Restate word for word the lines of the records below, starting at the line that contains "Instruction: Tap the" and ending at the line that contains "Given: Click inside", with both of those lines included and nothing else.

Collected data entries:
┌────────

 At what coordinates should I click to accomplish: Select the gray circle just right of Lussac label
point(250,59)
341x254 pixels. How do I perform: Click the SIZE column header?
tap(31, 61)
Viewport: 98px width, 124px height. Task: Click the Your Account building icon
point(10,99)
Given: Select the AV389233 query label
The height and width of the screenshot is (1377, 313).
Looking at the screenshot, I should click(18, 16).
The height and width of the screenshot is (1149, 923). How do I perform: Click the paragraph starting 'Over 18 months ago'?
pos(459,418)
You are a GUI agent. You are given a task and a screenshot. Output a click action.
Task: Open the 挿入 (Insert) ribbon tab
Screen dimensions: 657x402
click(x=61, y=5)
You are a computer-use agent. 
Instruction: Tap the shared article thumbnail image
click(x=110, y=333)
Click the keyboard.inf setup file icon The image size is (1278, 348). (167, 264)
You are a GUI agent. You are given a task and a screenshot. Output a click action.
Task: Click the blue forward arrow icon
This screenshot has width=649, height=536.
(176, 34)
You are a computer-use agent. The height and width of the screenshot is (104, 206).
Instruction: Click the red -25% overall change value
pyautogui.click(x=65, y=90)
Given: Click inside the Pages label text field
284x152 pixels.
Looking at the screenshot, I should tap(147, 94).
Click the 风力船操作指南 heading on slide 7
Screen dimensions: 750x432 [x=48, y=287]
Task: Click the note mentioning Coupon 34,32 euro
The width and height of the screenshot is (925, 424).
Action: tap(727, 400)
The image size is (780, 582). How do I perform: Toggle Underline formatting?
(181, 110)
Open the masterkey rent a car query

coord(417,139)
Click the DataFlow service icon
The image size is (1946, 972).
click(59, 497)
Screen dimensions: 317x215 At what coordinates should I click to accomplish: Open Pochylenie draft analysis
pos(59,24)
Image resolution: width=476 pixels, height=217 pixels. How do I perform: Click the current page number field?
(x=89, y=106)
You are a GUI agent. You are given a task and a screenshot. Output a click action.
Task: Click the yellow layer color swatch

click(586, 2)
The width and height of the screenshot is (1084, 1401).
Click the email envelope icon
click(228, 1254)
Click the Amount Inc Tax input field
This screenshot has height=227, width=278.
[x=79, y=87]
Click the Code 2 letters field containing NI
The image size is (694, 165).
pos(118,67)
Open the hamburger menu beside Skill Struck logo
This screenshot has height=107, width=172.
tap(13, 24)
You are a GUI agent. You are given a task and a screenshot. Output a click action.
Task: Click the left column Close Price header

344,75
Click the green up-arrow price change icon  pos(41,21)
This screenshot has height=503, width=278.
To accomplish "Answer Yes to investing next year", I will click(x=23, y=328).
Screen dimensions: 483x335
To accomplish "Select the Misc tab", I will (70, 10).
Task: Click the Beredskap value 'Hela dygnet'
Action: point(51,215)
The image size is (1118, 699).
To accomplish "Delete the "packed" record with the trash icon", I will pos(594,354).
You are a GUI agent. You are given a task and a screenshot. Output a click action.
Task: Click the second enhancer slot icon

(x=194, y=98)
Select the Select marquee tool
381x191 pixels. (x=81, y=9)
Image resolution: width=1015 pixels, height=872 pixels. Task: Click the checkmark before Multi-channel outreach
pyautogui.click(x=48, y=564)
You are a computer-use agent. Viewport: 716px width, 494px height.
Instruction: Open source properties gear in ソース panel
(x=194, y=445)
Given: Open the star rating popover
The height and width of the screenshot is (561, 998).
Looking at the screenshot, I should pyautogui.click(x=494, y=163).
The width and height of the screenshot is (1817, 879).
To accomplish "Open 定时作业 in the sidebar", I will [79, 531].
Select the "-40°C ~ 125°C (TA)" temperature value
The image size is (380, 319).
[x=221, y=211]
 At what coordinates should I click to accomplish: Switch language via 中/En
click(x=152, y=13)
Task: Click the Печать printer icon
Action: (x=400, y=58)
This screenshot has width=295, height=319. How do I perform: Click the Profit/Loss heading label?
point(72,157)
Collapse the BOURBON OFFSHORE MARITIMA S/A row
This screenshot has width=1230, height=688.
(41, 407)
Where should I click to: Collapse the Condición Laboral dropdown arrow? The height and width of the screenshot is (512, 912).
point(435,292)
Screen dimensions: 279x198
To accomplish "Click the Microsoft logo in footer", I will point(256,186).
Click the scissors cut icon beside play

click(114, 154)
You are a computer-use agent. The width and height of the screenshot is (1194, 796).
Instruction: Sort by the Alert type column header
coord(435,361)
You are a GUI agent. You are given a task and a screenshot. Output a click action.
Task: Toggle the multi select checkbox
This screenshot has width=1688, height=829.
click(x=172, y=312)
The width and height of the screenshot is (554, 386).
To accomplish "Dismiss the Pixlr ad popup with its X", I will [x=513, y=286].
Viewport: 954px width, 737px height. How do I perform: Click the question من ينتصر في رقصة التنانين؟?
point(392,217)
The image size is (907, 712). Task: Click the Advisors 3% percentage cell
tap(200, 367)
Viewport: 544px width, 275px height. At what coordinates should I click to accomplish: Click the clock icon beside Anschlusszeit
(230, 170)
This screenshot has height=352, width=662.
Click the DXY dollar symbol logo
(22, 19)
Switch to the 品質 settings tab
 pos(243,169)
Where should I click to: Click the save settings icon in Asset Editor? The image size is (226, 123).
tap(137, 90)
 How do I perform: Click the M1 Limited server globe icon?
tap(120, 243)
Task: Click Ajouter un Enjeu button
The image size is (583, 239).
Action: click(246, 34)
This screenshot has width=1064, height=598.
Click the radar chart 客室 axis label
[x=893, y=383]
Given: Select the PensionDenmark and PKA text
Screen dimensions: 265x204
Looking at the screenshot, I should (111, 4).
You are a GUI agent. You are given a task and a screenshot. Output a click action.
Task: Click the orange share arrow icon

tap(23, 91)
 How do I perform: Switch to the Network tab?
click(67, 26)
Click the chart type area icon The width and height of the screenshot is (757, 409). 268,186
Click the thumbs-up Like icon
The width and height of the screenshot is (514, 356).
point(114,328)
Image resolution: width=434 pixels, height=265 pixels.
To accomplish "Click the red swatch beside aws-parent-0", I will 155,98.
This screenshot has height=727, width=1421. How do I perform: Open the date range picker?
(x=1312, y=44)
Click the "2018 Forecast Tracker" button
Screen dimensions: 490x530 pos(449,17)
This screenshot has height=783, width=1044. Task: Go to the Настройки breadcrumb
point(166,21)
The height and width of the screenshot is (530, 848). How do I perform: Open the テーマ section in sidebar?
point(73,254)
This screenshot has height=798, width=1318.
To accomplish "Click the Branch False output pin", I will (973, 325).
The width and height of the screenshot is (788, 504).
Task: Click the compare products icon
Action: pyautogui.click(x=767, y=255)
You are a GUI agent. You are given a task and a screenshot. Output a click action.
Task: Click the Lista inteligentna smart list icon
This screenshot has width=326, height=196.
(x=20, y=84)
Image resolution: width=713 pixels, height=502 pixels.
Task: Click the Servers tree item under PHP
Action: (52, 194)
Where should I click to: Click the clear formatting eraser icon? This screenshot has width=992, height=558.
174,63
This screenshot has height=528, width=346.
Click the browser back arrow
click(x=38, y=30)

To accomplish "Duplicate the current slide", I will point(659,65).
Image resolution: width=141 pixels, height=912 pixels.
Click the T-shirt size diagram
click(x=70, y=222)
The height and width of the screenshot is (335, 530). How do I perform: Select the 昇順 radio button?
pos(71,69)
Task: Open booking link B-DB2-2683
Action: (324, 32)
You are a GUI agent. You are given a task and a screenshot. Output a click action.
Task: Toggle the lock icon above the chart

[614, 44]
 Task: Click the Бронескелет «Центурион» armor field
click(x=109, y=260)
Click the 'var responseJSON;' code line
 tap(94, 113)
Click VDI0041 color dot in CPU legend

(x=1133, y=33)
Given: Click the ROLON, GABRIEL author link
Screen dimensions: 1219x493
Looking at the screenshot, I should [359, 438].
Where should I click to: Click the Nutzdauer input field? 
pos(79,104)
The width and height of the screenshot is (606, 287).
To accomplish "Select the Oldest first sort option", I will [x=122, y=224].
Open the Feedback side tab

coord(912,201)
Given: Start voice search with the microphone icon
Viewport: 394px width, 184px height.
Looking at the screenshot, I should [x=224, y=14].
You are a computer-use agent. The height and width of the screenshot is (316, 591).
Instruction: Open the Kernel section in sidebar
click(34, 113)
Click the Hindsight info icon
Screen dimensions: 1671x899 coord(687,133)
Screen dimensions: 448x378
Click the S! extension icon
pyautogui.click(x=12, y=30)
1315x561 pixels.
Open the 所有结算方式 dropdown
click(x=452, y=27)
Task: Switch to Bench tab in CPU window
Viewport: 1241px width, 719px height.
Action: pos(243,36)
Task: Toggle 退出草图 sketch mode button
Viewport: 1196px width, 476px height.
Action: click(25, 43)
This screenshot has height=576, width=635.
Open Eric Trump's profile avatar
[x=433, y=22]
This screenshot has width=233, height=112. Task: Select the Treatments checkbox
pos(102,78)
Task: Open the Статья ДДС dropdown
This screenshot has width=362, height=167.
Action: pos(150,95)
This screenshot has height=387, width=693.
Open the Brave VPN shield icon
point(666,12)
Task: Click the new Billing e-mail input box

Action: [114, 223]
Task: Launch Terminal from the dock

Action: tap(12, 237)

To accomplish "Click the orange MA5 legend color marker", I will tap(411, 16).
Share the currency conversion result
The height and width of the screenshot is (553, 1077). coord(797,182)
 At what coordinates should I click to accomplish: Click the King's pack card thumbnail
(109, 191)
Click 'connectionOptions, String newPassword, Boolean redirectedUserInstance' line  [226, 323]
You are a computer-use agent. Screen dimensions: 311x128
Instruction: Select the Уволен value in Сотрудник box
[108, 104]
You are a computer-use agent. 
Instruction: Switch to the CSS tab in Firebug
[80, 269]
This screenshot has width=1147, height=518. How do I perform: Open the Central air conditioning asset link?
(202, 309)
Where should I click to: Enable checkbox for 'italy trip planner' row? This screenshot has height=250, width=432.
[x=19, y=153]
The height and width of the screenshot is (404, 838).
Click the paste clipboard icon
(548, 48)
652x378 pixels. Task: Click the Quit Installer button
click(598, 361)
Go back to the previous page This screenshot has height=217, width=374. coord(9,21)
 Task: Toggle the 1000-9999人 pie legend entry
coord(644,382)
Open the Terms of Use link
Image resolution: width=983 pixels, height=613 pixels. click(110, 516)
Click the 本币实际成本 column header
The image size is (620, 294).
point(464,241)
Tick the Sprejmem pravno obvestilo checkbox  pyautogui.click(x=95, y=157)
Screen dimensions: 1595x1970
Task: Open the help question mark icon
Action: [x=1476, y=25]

└────────

SOLUTION TO THIS PROBLEM
Instruction: Tap the shared article thumbnail image
click(x=110, y=333)
Click the keyboard.inf setup file icon The image size is (1278, 348). (167, 264)
You are a GUI agent. You are given a task and a screenshot. Output a click action.
Task: Click the blue forward arrow icon
This screenshot has width=649, height=536.
(176, 34)
You are a computer-use agent. The height and width of the screenshot is (104, 206).
Instruction: Click the red -25% overall change value
pyautogui.click(x=65, y=90)
Given: Click inside the Pages label text field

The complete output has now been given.